==== ENTRIES ====

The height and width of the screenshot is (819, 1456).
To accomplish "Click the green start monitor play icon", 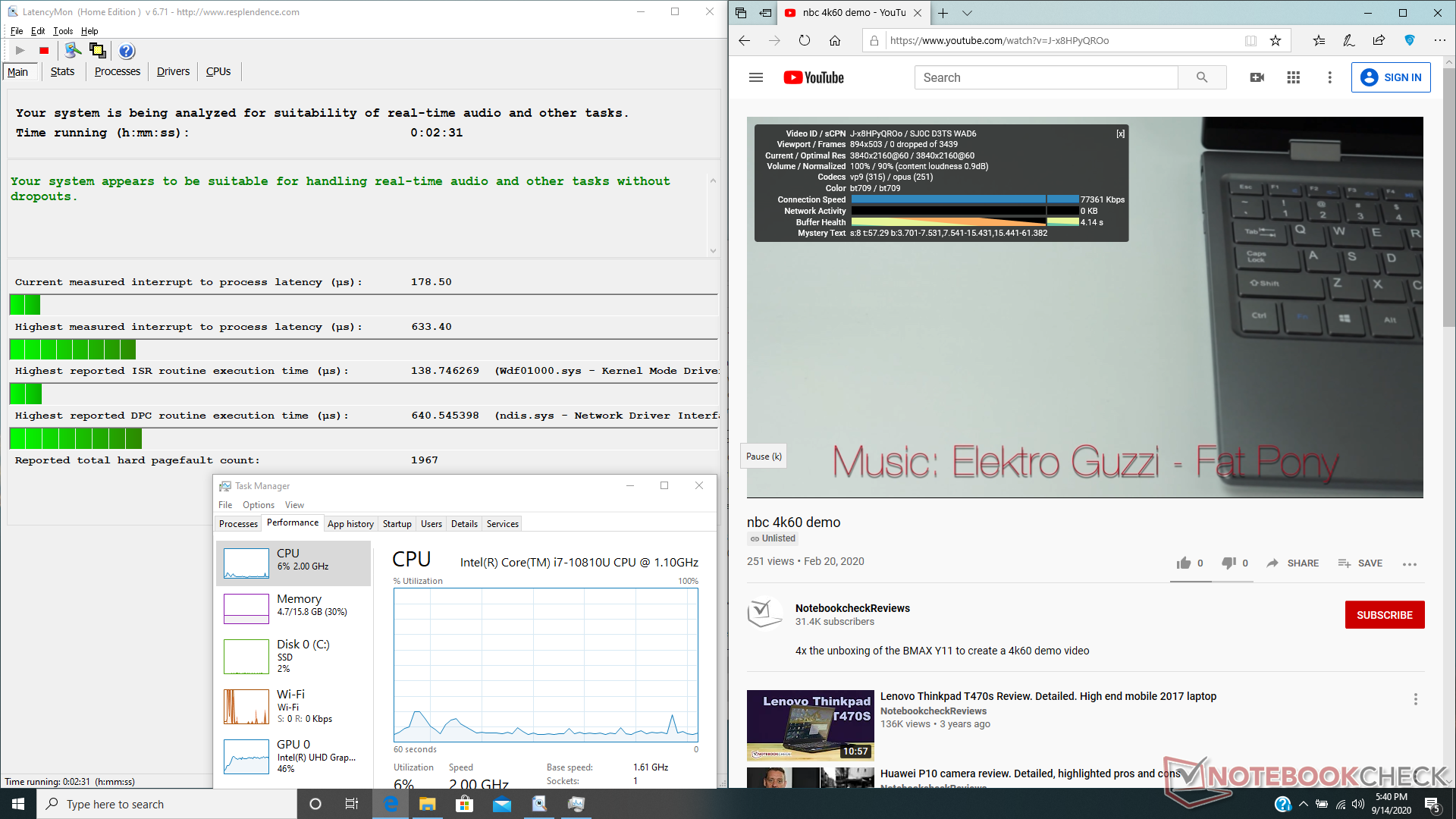I will [x=20, y=51].
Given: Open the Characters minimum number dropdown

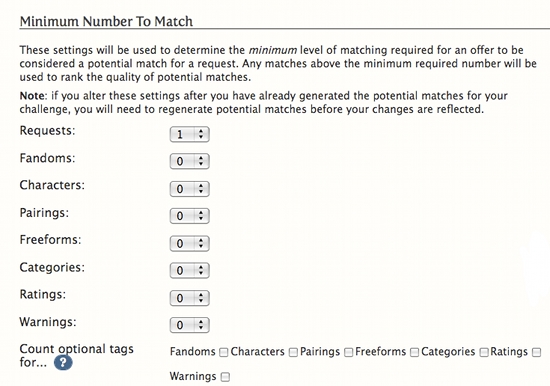Looking at the screenshot, I should [189, 189].
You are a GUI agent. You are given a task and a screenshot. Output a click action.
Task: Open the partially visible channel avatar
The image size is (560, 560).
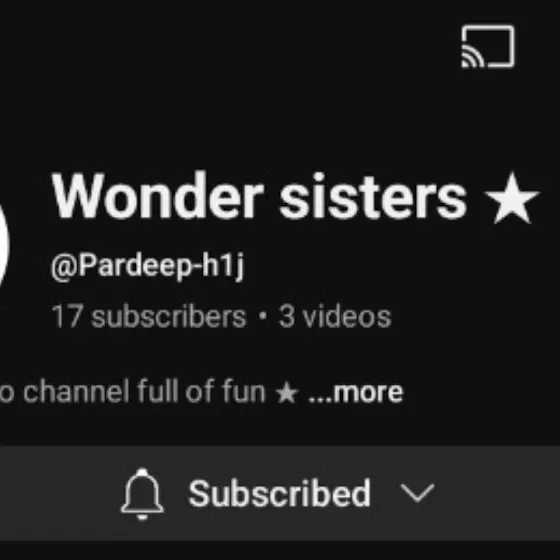click(4, 246)
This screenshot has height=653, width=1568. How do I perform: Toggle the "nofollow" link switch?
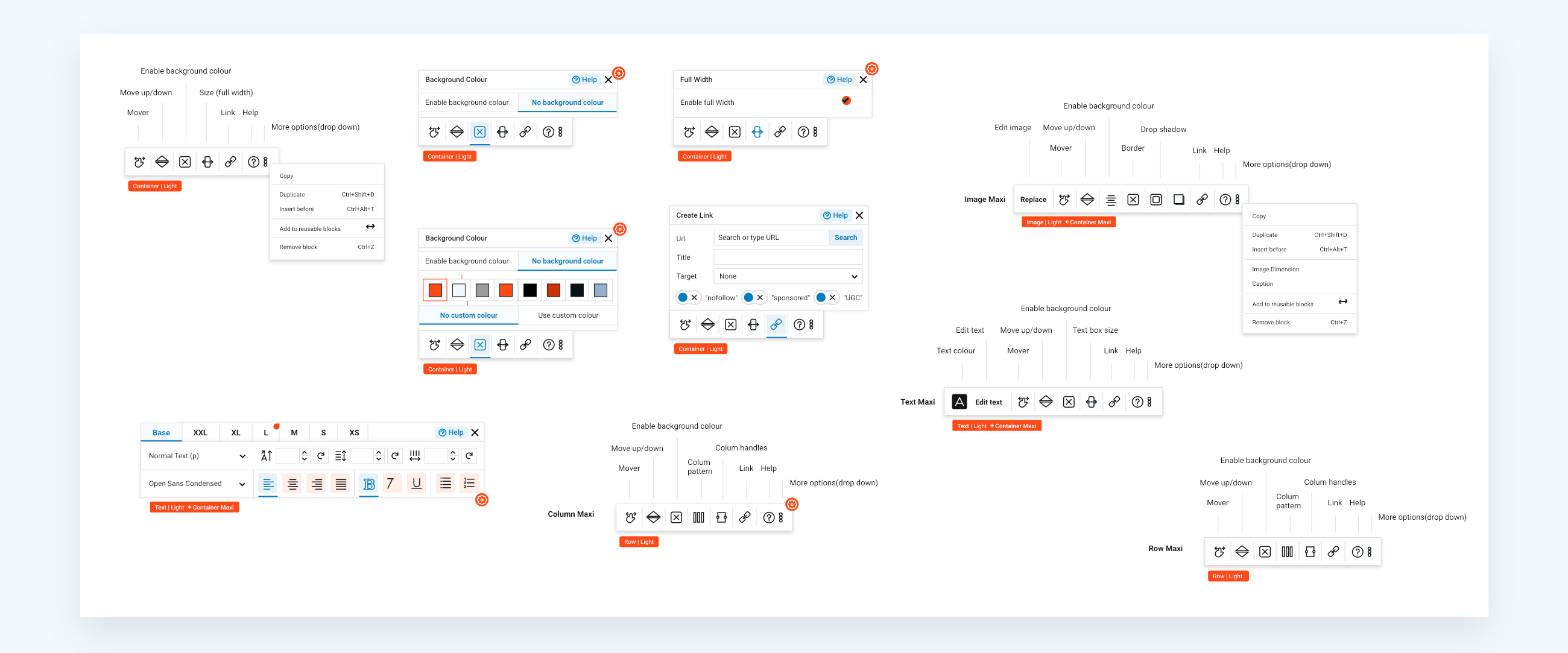(x=689, y=298)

====

● **YOUR GOAL**
Return everything from the line containing "Given: Open the" down to the last of the lines, copied without changes and leaving the pictures out.

● **TASK RESPONSE**
Given: Open the Characters minimum number dropdown

Looking at the screenshot, I should [189, 189].
You are a GUI agent. You are given a task and a screenshot. Output a click action.
Task: Open the partially visible channel avatar
The image size is (560, 560).
click(4, 246)
This screenshot has height=653, width=1568. How do I perform: Toggle the "nofollow" link switch?
(x=689, y=298)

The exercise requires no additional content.